━━━━━ SOURCE EXTRACT

Over its 30-year history, PDP has generated close to 42 million pesticide/commodity data points from the analysis of almost 311,000 samples over 126 different commodities. That’s a long way from the start of the program in May 1991 when three States (FL, NY, and WA) collected three commodities (grapes, lettuce, and potatoes) for a total of 35 samples per month.

In 1991, samples were analyzed for 11 pesticides and only detected values were reported. In 2021, nine States collected 14 commodities each month for a total of 826 samples per month. Samples are analyzed for up to 515 residues, and both detects and non-detects are reported.

Reporting non-detects was an early major program development. For the years 1991–1993, the testing laboratories only reported data for the confirmed detection of pesticide residue. Beginning in 1994, testing laboratories began reporting all validated pesticide residues results including non-detects which is key for application of monitoring data in exposure assessment. The number of reported pesticide/commodity data points increased significantly. In 1993, the analysis of 7328 samples yielded 10,329 discrete pesticide/commodity data points (1.41 data points per sample). In 1994 with non-detects reported, 7,589 samples yielded 504,296 discrete pesticide/commodity data points (66.6 data points per sample). In 2020, the analysis of 9600 samples yielded 2,602,551 discrete pesticide/commodity data points (271.1 data points per sample; Fig. 1).

Average (mean) number of PDP results reported per sample by year.

Trans-shipping was a major program development that affected both sampling and testing. Prior to trans-shipping, the testing laboratory would analyze the samples for all commodities collected in their State. Because different commodities could not be combined into a single analytical set, the testing laboratories had to run smaller sets including required quality assurance samples with each set. This prevented economy-of-scale and reduced productivity. Additionally, switching between the different commodities had the potential to impact proficiency as matrix effects vary dramatically (e.g., testing grapes is very different than spinach). In October 1994, a pilot project between three States (CO, MI, and WA) began to send samples from all the States to a single testing laboratory, thereby allowing for the creation of larger sample sets. By 1997, all States were trans-shipping samples. This increased proficiency and productivity while also substantially reducing mandatory method validation and quality assurance costs.

Throughout the entire history of PDP, there has been a continued drive to lower detection limits and increase the number of pesticide residues included in the screens. For example, in 1996 the mean limit of detection for thiabendazole was 53.5 parts-per-billion (ppb) while in 2020 the mean limit of detection was 3.9 ppb. Simultaneously, there has been an increase in the number of compounds included in the screens (Fig. 1). Because PDP data are geared for dietary risk assessments, the current laboratory methods are optimized for detection limits in the low ppb.

The multi-residue analytical methods employed at PDP laboratories have evolved over the years. While both gas and liquid chromatography instruments have been used throughout the entirety of the program, the detectors coupled to those have changed considerably. Initially, determinations by gas chromatography included the use of electron capture detector (ECD), flame photometric detector (FPD), electrolytic conductivity detector (ELCD), and flame ionization detector (FID) along with mass spectrometry (MS) and liquid chromatography determinations primarily used post column derivatization and ultraviolet detectors. Gradually, the laboratories made the switch to single-stage MS or tandem mass spectrometry (MS/MS) and by 2012 all testing laboratories had made the move to all MS confirmation.

━━━━━━━━━━
━━━━━ DATA LINES

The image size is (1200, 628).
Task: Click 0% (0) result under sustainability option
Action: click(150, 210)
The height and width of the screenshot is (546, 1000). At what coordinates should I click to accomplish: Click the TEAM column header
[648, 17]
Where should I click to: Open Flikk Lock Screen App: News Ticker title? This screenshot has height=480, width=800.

━━━━━━━━━━
━━━━━ DATA LINES

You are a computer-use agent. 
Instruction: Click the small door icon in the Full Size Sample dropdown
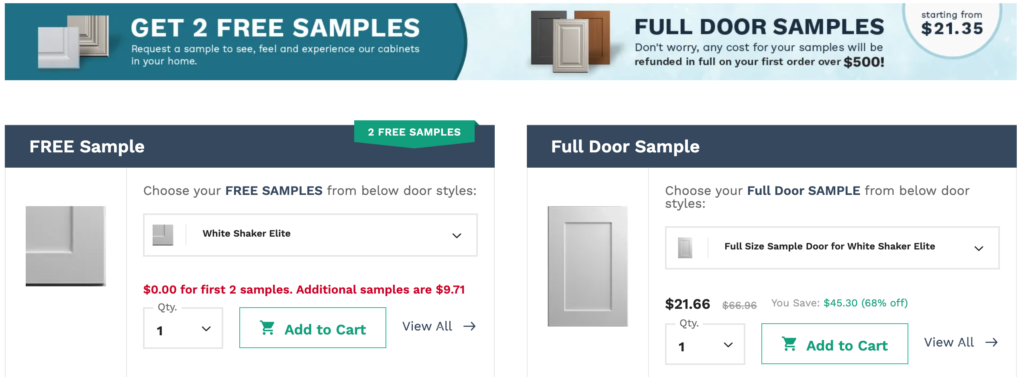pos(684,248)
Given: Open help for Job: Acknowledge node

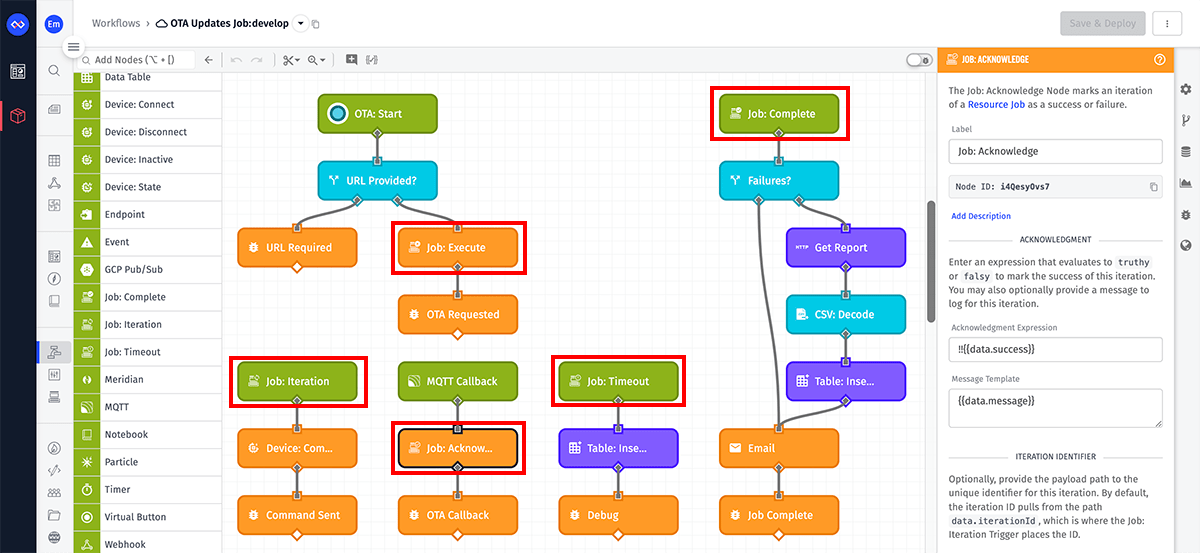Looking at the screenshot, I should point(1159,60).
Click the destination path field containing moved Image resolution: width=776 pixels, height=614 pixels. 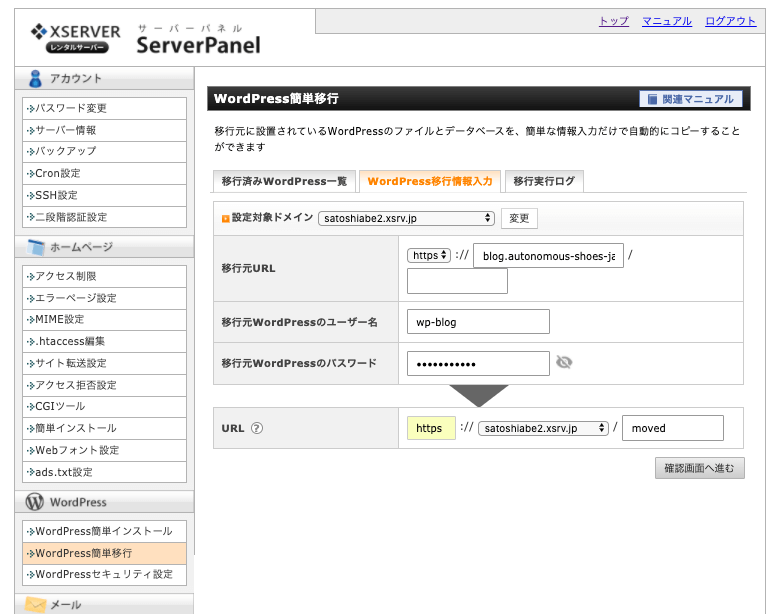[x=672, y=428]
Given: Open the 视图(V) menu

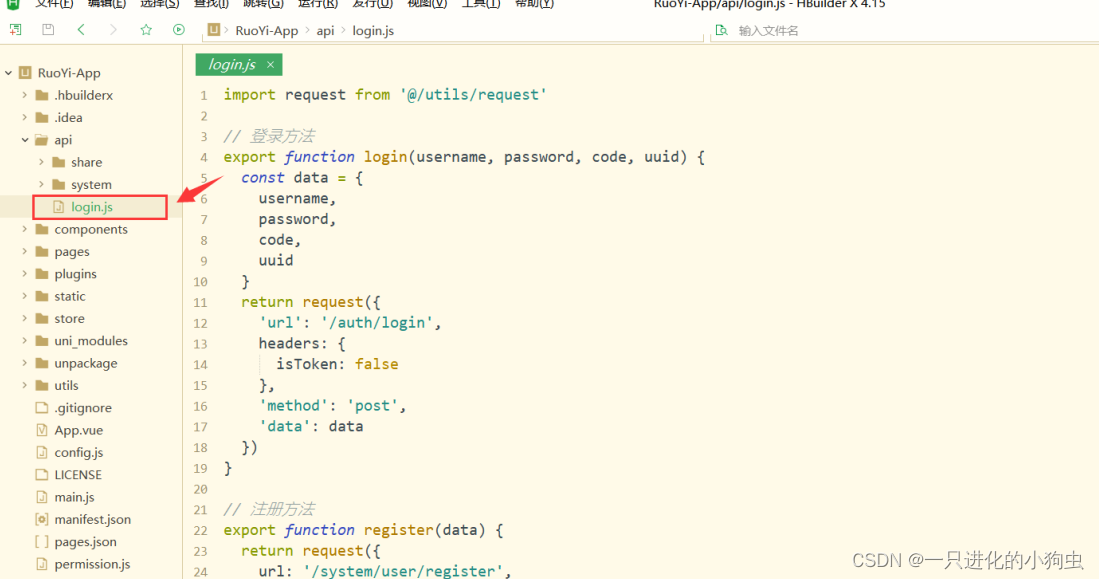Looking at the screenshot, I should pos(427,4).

━━━━━━━━━━

TASKS
- 1) In the pesticide program history, by what year were all States trans-shipping samples?
- 2) Extend the pesticide program history with new text that picks up after its final sentence.

ANSWERS PROVIDED
- 1) By 1997.

- 2)
The extraction methods used by the PDP laboratories have evolved along with the analytical methods. Variations of the Luke [14] extraction, a solid phase extraction based on the Agriculture and Agri-Food Canada method [15], and a multi-residue extraction method developed by the California Department of Food and Agriculture (CDFA) [16] were initially used by the PDP laboratories. Currently, all use variations of the QuEChERS [17] method. Procedures for inspecting, storing, and processing samples are specified in the PDP LABOP SOP [18]. Upon receipt, samples are inspected for acceptability and damage and discarded if deemed inedible. Samples can be stored for specified periods of time and temperature prior to preparation. Samples are processed to mimic consumer practices: the sample is rinsed, ends are trimmed, and inedible portions (e.g., stems seeds, peels, rinds) are removed. The prepared food samples are then chopped, blended, or mixed until homogenized. Homogenates are either extracted immediately or held at −40 °C until extraction.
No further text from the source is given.